Problem
Below is a set of entries. Print the line that contains "Toggle the Space" and every later line word for word, through the final one.

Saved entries
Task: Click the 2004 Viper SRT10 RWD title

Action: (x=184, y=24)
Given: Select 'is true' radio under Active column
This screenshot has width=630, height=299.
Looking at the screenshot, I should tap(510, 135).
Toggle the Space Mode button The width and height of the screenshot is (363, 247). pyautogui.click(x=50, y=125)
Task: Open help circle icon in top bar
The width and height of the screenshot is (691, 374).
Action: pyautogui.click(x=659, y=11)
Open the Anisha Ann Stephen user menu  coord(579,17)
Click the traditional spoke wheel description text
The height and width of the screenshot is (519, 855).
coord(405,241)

Output for this exercise
Toggle the Space Mode button The width and height of the screenshot is (363, 247). pyautogui.click(x=50, y=125)
Task: Open help circle icon in top bar
The width and height of the screenshot is (691, 374).
Action: pyautogui.click(x=659, y=11)
Open the Anisha Ann Stephen user menu  coord(579,17)
Click the traditional spoke wheel description text
The height and width of the screenshot is (519, 855).
coord(405,241)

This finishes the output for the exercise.